About the engine houses

The engine houses at Eastney were built between 1865 and 1904, to accommodate pumps and sewage works that served the growing population of Victorian Portsmouth. Though the engine houses may have been used for drainage and sanitation purposes, today they stand as monuments to the fascinating period of Victorian engineering.

Why was the Beam Engine House built?

Because the city of Portsmouth is a low-lying island with poor natural drainage, sewage and waste often polluted the water supply. Water was often drawn from wells that were next to cesspits. This resulted in many deaths from diseases such as cholera, as well as countless illnesses.
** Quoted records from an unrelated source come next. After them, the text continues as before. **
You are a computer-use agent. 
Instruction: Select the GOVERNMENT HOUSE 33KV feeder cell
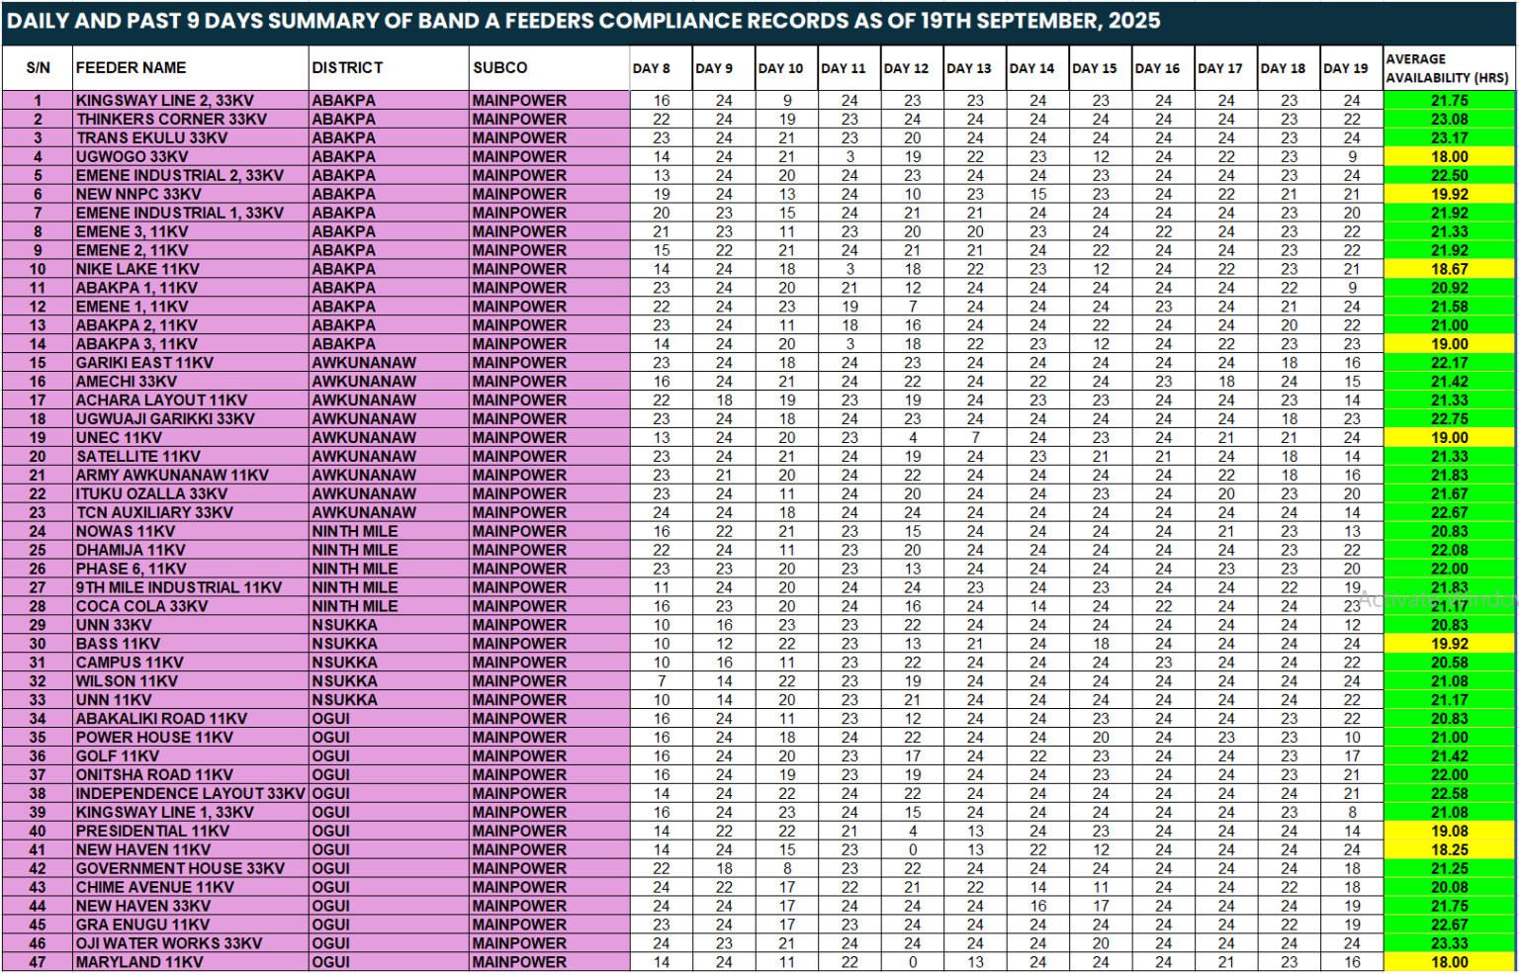(180, 868)
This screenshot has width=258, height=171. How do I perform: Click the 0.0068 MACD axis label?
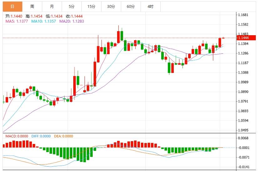243,138
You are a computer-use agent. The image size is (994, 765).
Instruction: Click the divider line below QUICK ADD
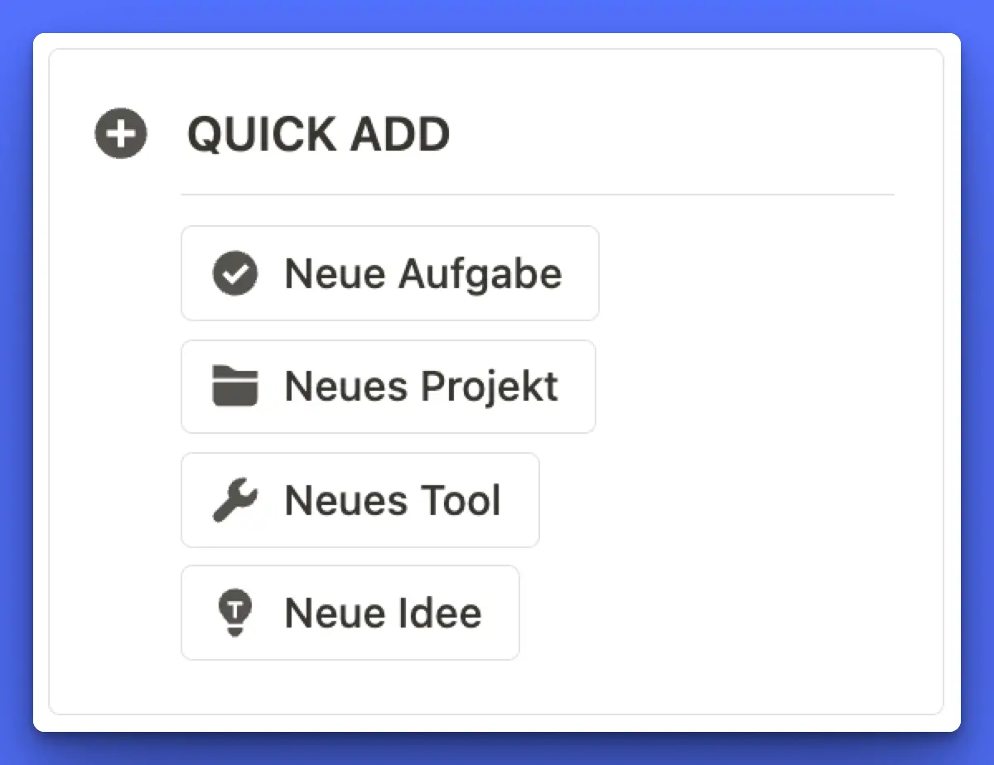click(x=537, y=195)
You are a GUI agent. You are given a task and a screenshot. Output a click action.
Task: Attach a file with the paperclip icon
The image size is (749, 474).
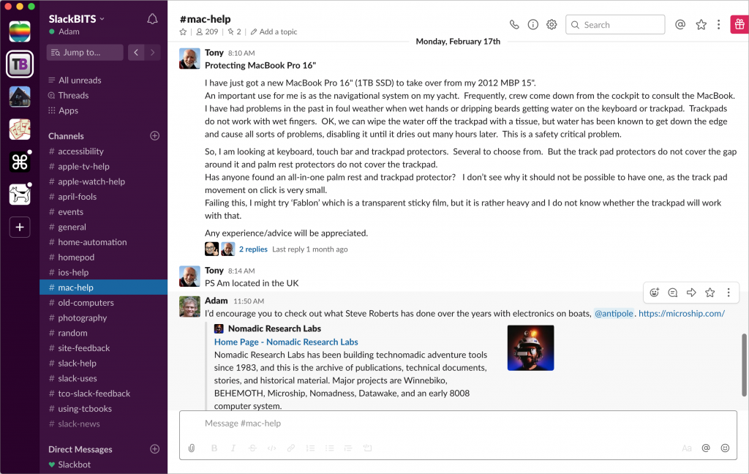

Drainage became the responsibility of local authorities in 1845. By 1868 a new drainage system had been developed that used gravity to move sewage across Portsea Island to Eastney, from where it was pumped out to sea.
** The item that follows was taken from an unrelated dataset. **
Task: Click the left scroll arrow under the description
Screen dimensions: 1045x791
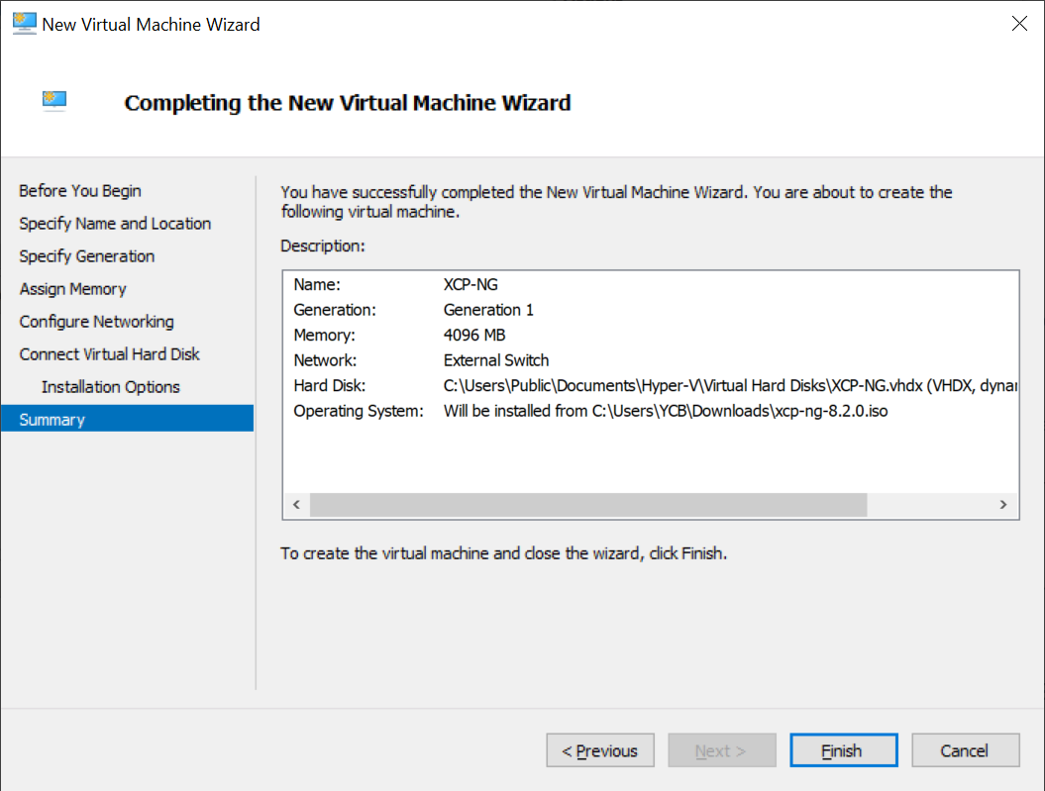Action: click(x=296, y=505)
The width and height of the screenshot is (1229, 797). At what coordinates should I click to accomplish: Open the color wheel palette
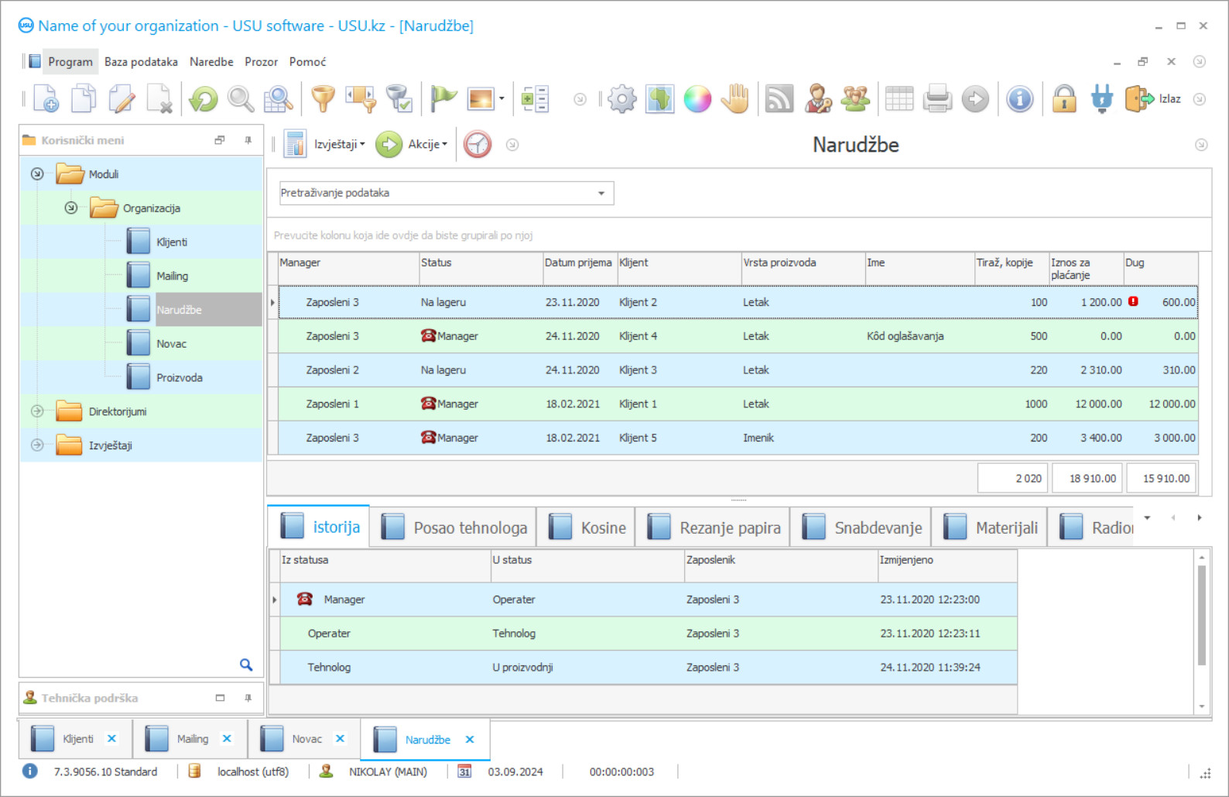[x=697, y=99]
However, as the city’s population increased, more pumping power was needed to prevent blockages in the system. With a reward of £500 put up for anyone who could provide a workable solution, Colonel John Frederick Crease and Sir Frederick Bramwell stepped forward with a plan to pump waste to holding tanks, from where it could be discharged at will on the outgoing tide.

There was confidence in Sir Frederick, with the Hampshire Telegraph and Evening News declaring him an “eminent engineer” whose association with the project was “itself a guarantee” of a good end result.

This confidence was well placed, as the result of Sir Frederick’s involvement was the building of Eastney’s Engine Houses that improved the living conditions of people across Portsmouth, and which can still be seen today.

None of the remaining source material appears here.